Exercise goal -
Starting from the line that holds "Click db4's persist_percent value 16", output exactly each line through the end of the listing. Do not copy pictures.

[Dataset entries — start]

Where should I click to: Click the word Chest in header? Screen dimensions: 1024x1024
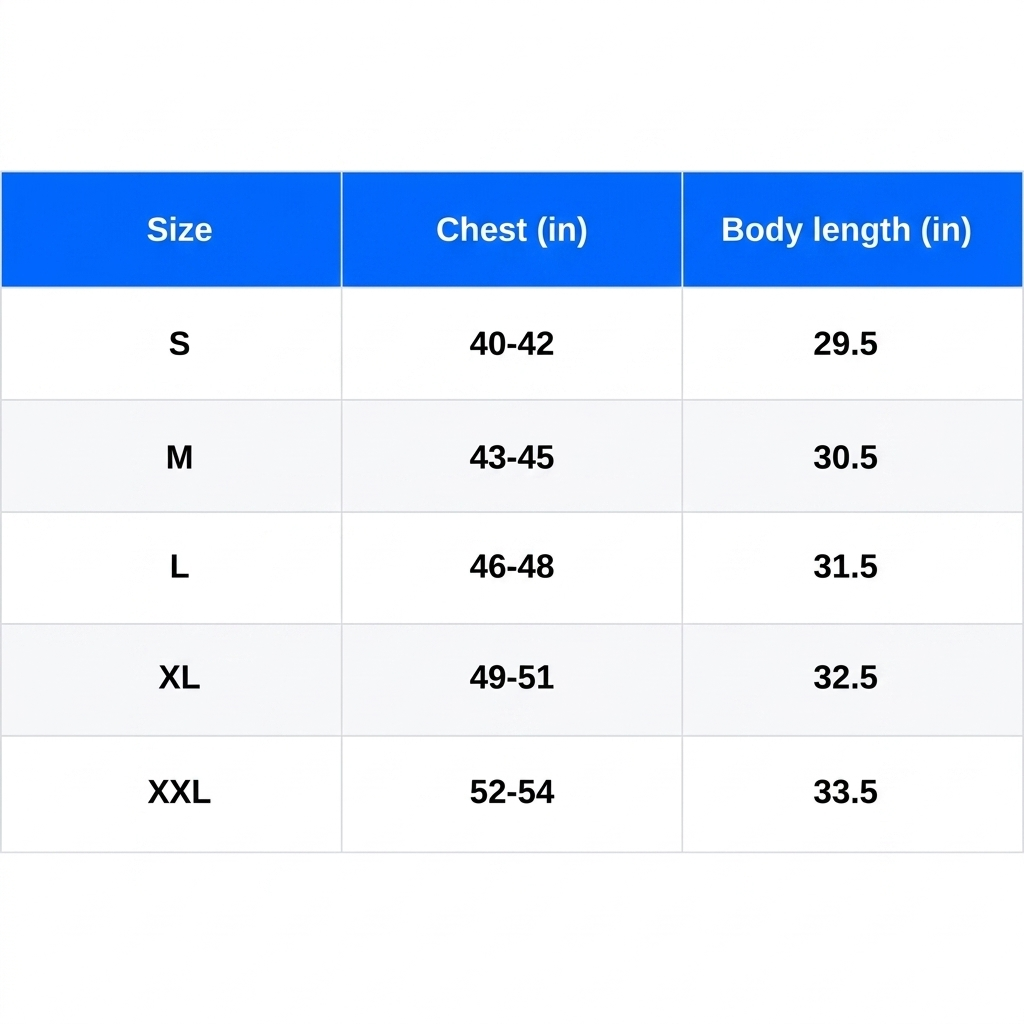coord(481,229)
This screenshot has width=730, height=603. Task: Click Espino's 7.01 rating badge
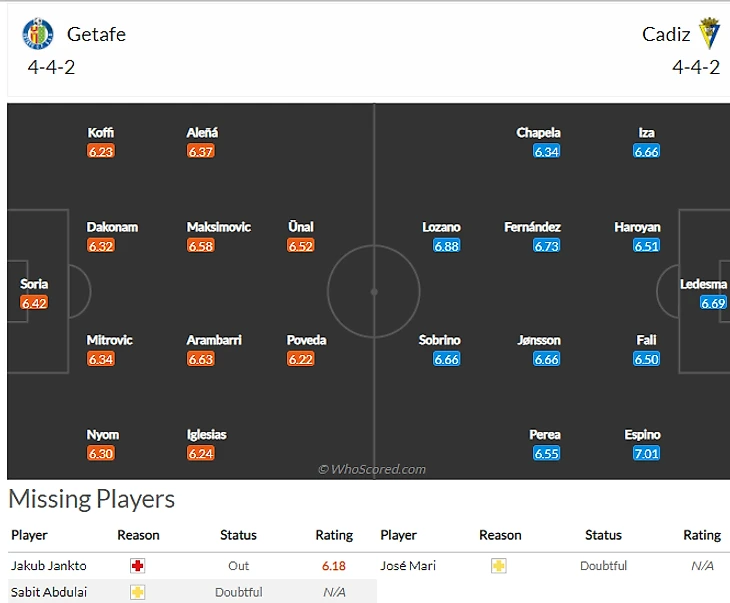646,454
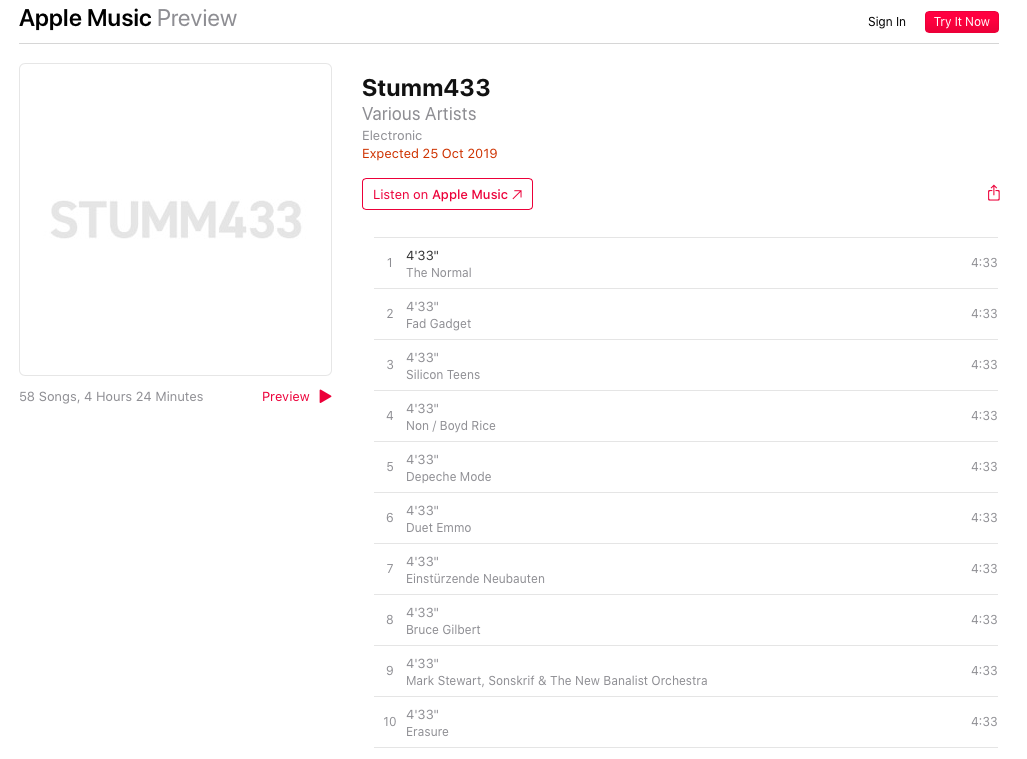The image size is (1027, 759).
Task: Select track 2 by Fad Gadget
Action: point(686,314)
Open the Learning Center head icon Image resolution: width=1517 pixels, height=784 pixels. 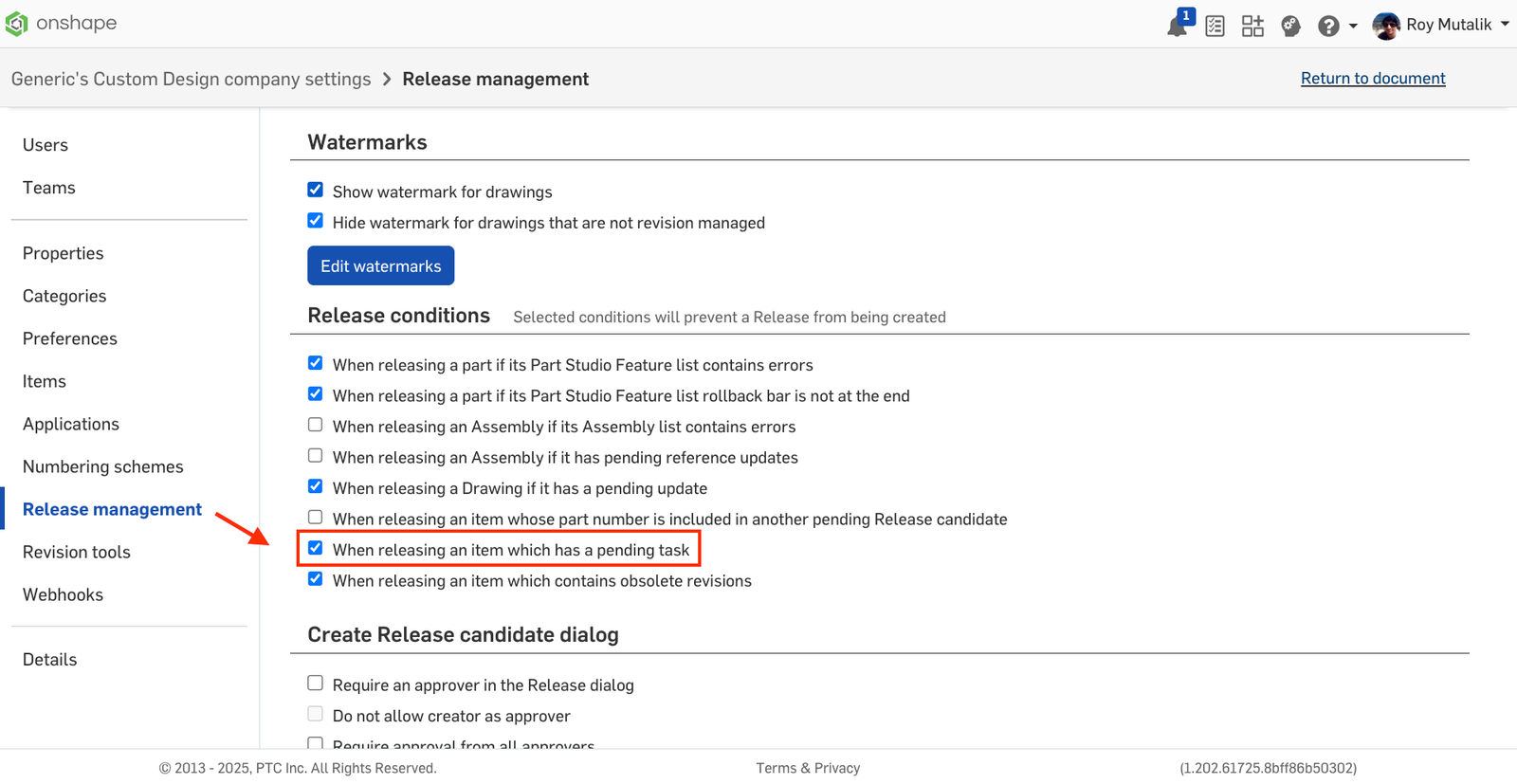point(1290,26)
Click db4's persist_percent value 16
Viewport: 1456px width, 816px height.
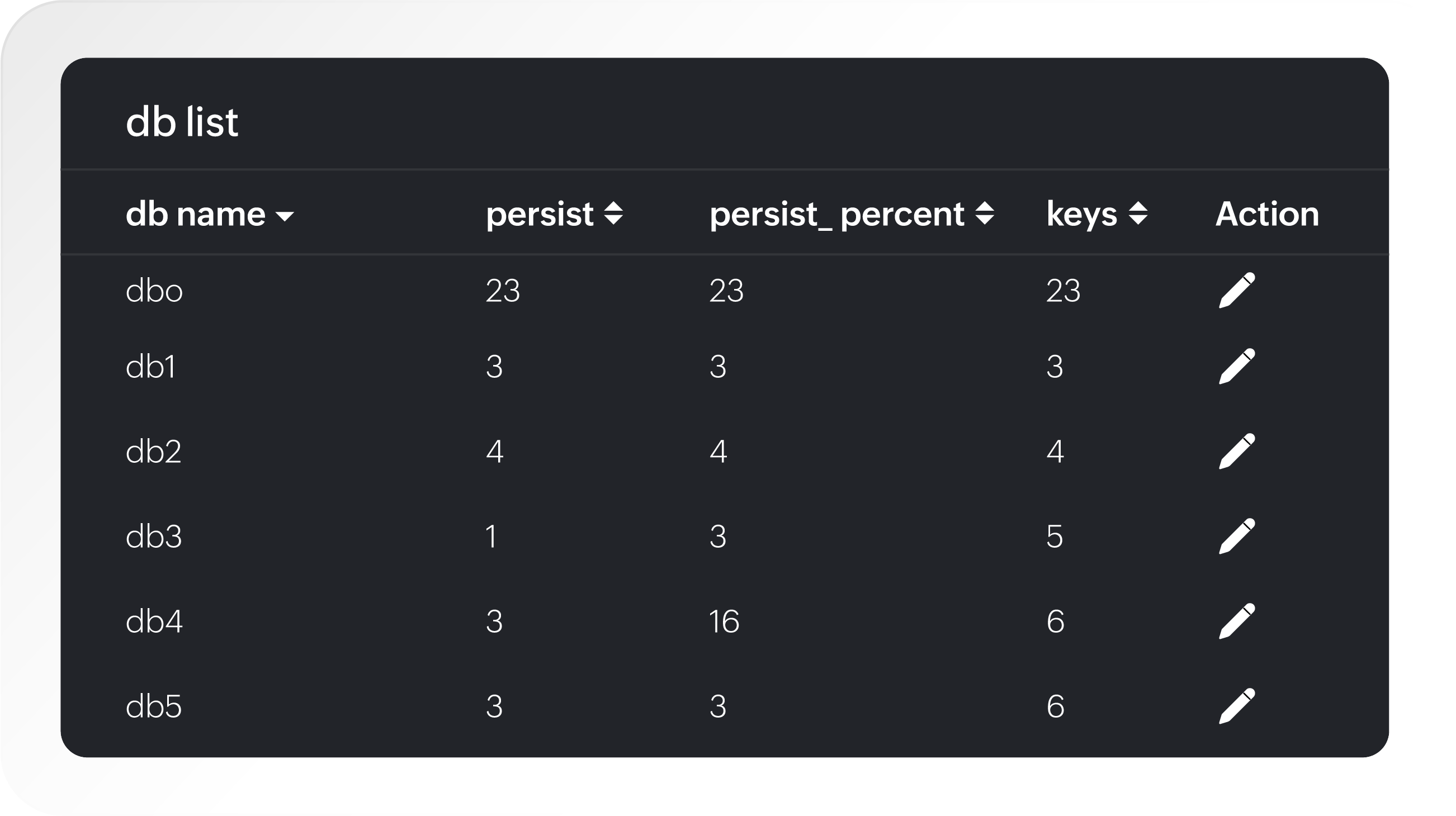(724, 622)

[Dataset entries — finish]

Written response -
Click db4's persist_percent value 16
Viewport: 1456px width, 816px height.
(724, 622)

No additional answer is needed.